Fenerbahçe taraftarlarından da bahsetmek lazım. Açıkcası dün televizyon başında belki de statta yaşanan kaosu tam olarak anlayamadım ancak Fenerbahçe'ye tepki de olsa Ankaragücü paslarında oley çekmek, Ankaragücü golüne sevinmek, Fenerbahçe teknik direktörü zamanı ağlattığın, hakkında demediğin hakaret kalmayan İsmail Kartal'a tüm stat tezahurat yapmak bana göre çok kötü anlardı. Stada Fenerbahçe'ye destek için gittiğini iddia edip bunları yapmak doğru gelmiyor. Oyuncu 20.dakika topu ayağına alır hemen ''oooo'' diye ayağa kalkar oyuncu üzerinde baskı yaratırsın, gençler oynasın dersin ancak oynayan genci yaptığı geri pas yüzünden ıslıklarsın, ileri oynamadı diye hemen çıkmasını istersin. Bunlar bana doğru gelmiyor. Bir de bunların olmasının sebebini geçmiş yıllardan gelen başarısızlıklar olmasını söylemek de doğru değil. Tribünlerde ''Sen o formayı ıslat, mücadele et... '' şeklinde tezahurat yapıp aslında hiçbir öyle bir şey düşünmediğini, mücadele yalan galibiyet tek gerçek şeklinde bir düşünce içinde olduğunu her fırsatta bizlere gösteriyorsun.
İşin özeti Fenerbahçe camia olarak kendini yenilemeli. Ali Koç ve yönetimi iletişim konusunda gerekirse bir ekiple anlaşmalı, Fenerbahçe taraftarları gerçekten ne istediğine karar vermeli, yaptıklarının bugüne kadar işe yarayıp yaramadığını görmeli ve Fenerbahçe her ne kadar kısa vadede asla inanmasam da bir an önce ayağa kalkmalı. Yoksa tüm camia olarak gerçekten dibe düştük, daha da dip çok daha büyük sıkıntılara yol açabilir.

İlelebet Cumhuriyet

28 Ekim 2018 tarihinde oynanan Fenerbahçe-Ankaragücü maçı öncesi Fenerbahçe tribünleri. Cumhuriyetin 95.yılı kutlu olsun.

28 Ekim 2018 Pazar

Fazla Anlamlı

2018'de vizyona giren Ölümlü Dünya filminde bir asansör sahnesi vardır. Serhan, Begüm, Zafer ve Serbest'in yukarı çıkarken diyalogu. Zafer rolüyle Doğu Demirkol girişte bir resim gördüğünden, fazla anlamlı bulduğundan bahsediyordu. Ne resim anlamlıydı ne onunla ilgili bir şey oldu. Benim de aklıma bu fotoğrafı görünce aynı böyle duygular geldi. Omuz omuza gelmiş Fenerbahçe takımı. Ankaragücü maçı için son yapılan antrenmanda ortaya çıkan bu görüntü bence fazla anlamlı. 20:30'da Kadıköy'de Ankaragücü maçı Fenerbahçe için sadece 3 puan değil, bir mesaj maçıdır. Fenerbahçe futbolcuları o mesajı verecekler mi göreceğiz...

26 Ekim 2018 Cuma

Yanarım Senin Uğruna


25.10.2018 Anderlecht deplasmanında Fenerbahçe tribünü. 

Anderlecht 2 Fenerbahçe 2


Öncelikle bu bir maç yazısı değildir. Sadece maçın hissettirdiği düşünceleri yazıya dökme olayıdır. Fenerbahçe deplasmanda Anderlecht ile 2-2 berabere kaldı. Kısa kısa yazalım.

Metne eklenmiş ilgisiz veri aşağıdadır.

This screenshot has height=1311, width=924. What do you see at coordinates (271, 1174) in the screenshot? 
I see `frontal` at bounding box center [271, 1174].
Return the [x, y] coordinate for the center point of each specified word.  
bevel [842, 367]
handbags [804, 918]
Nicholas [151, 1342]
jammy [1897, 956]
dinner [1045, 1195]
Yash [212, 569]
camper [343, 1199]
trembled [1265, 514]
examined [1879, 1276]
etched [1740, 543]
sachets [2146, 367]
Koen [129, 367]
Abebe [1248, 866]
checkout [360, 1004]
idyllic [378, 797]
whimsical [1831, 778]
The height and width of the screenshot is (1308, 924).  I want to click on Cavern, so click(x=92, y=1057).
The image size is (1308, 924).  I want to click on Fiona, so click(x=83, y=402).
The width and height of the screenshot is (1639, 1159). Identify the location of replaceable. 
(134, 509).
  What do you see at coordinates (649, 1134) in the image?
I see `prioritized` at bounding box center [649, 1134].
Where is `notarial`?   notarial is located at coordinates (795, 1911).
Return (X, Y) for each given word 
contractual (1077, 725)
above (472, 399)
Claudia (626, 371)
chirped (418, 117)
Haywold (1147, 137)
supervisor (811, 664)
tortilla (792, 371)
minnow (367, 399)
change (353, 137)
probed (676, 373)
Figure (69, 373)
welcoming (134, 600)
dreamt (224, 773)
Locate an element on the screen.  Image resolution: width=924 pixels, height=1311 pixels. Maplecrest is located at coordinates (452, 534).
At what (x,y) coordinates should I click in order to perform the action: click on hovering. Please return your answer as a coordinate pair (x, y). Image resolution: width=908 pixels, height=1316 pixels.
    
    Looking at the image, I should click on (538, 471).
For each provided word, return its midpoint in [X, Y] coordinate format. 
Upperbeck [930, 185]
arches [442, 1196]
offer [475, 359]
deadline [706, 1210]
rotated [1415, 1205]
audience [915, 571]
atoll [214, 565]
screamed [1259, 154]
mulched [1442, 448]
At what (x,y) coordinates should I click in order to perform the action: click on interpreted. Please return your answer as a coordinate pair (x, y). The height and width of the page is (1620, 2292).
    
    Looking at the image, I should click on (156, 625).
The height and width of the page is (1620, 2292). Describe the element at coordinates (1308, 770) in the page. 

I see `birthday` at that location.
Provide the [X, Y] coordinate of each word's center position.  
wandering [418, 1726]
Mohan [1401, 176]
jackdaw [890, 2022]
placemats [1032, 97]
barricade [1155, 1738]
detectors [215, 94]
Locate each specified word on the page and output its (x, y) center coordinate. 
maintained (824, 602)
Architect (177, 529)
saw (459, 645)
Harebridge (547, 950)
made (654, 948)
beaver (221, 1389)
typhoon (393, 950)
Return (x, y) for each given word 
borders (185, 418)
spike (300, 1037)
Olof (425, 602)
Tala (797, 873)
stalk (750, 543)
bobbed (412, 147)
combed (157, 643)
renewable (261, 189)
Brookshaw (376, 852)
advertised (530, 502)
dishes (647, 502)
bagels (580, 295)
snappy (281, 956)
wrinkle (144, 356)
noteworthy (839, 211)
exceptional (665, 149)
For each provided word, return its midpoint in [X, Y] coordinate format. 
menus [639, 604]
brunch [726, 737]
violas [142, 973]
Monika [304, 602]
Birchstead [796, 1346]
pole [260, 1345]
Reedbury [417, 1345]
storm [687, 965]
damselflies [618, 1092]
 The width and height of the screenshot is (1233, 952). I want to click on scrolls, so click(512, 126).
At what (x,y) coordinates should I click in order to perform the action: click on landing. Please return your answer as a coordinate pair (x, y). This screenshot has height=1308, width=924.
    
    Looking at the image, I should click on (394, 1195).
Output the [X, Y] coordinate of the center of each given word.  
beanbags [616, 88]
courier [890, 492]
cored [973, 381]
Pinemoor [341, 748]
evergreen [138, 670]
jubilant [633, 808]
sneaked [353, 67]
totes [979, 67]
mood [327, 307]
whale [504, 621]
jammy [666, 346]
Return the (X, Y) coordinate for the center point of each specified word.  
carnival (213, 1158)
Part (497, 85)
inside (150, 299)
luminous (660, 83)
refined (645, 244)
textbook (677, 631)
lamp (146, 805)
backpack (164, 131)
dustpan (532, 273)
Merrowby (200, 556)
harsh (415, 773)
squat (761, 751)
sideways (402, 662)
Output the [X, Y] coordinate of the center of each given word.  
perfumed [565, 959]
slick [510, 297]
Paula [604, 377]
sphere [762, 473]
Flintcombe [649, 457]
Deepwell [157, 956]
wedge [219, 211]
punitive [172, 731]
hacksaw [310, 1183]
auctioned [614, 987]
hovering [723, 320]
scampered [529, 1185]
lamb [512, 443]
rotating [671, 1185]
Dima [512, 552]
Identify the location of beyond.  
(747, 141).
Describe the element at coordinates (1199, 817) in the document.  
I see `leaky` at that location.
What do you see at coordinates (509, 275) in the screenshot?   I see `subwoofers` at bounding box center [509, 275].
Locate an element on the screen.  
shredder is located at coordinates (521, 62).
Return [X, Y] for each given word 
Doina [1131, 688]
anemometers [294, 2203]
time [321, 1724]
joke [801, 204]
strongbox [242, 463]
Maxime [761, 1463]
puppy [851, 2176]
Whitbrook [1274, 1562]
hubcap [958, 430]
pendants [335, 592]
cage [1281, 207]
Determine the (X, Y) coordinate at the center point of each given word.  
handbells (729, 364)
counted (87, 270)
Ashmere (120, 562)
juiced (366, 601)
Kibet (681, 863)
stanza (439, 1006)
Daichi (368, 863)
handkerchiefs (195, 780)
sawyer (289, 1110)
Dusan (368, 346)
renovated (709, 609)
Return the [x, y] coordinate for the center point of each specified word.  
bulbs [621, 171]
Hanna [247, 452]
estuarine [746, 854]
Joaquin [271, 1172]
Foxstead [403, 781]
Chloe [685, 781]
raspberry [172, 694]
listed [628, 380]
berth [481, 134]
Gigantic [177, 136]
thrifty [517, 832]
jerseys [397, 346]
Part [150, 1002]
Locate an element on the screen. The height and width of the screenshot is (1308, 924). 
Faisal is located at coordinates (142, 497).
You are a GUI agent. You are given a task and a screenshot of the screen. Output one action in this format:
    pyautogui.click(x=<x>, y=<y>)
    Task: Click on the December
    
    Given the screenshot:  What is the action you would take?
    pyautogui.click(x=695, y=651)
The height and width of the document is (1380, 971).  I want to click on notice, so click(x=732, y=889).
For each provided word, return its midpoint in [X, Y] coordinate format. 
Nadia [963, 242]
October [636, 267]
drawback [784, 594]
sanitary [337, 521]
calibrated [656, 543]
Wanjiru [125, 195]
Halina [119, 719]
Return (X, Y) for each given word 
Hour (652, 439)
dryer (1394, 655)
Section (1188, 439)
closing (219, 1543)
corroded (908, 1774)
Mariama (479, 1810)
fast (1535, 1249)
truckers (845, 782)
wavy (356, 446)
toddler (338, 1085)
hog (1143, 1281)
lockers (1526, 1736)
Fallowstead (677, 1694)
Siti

Maça yine 3'lü savunma ile çıktık. Hoca bir süredir bunu deniyor ve açıkcası denediği maçlarda yapılanlara bakacak olursa bu tuttu diyebiliriz. Sırf gol atamadık, kazanamadık diye bir oyun planını dibe batırmak bana doğru gelmiyor, aynı şekilde sırf kazanıyor diye de bir oyun planını abartmamak lazım.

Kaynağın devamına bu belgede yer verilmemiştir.